[Dataset excerpts]
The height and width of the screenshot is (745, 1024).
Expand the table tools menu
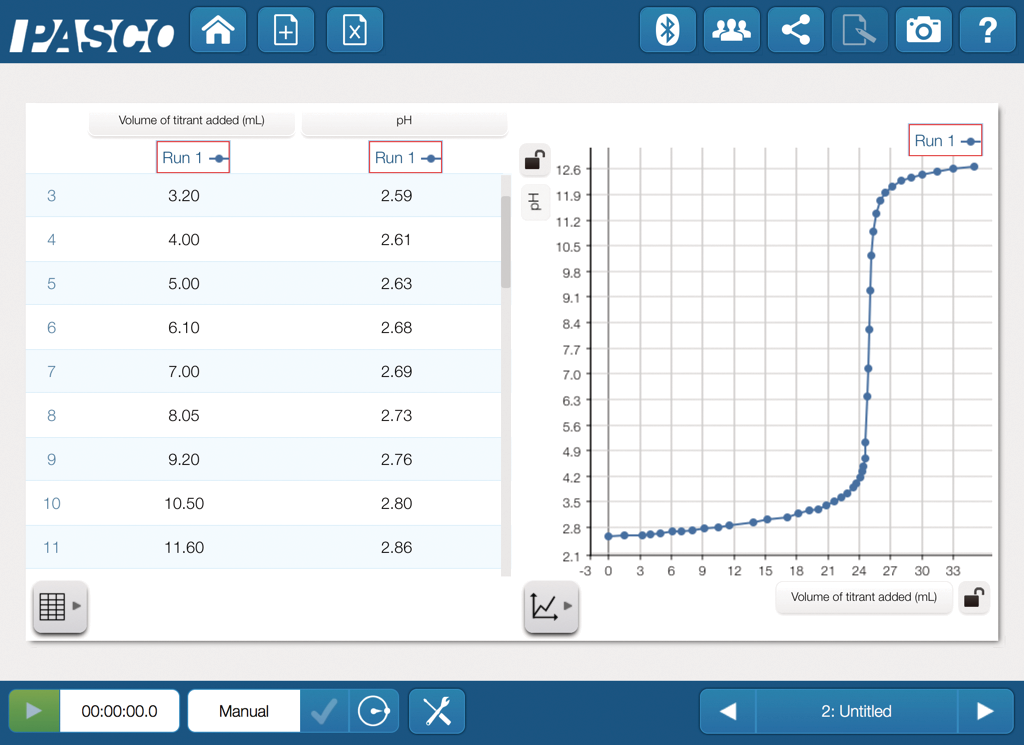[59, 606]
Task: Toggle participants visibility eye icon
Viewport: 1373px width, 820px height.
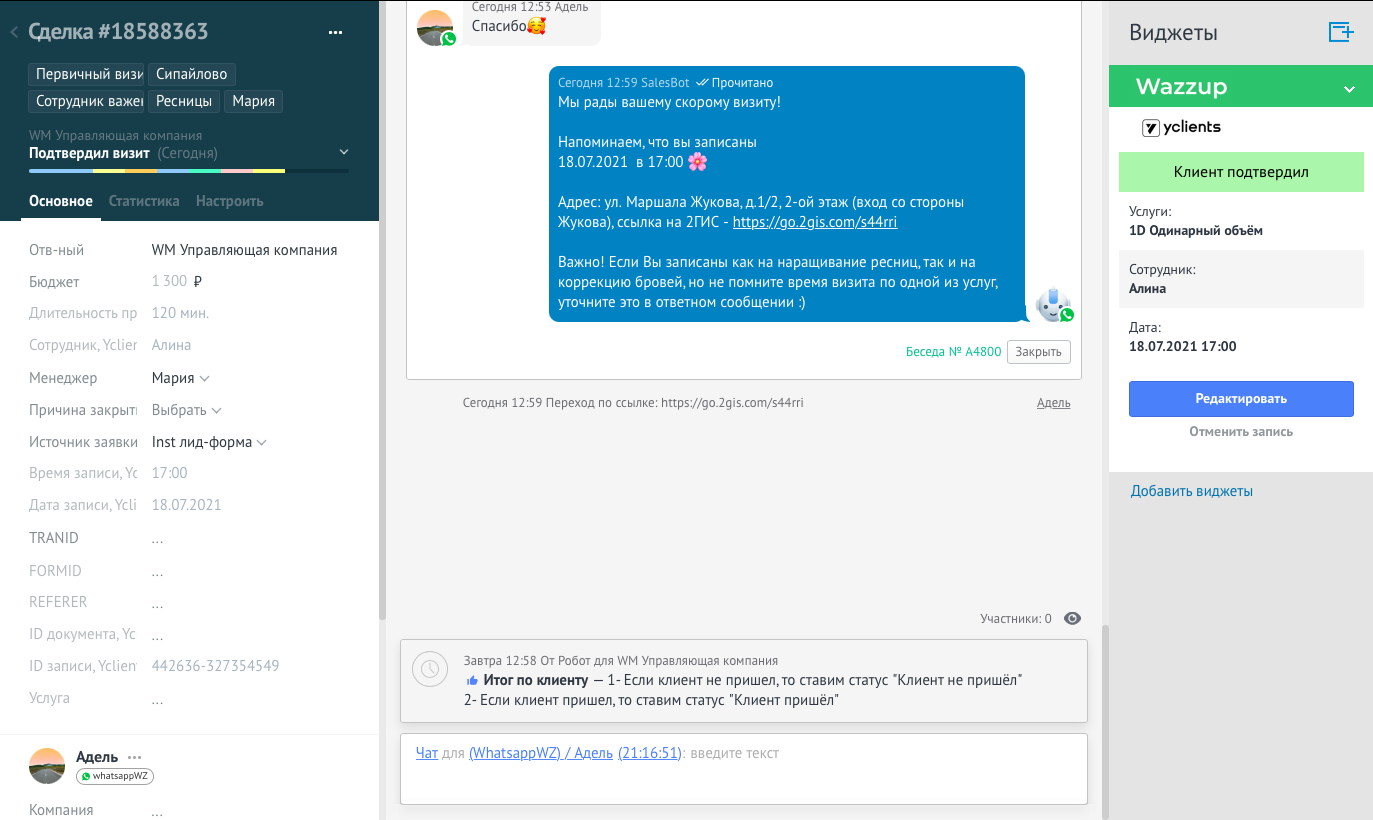Action: (1072, 619)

▶ _Work to complete_
Please give an exact copy of the lines from the line containing "Task: Toggle participants visibility eye icon" through the end of the records above, pictures excluded.

▶ _Solution to this exercise_
Task: Toggle participants visibility eye icon
Viewport: 1373px width, 820px height.
Action: (1072, 619)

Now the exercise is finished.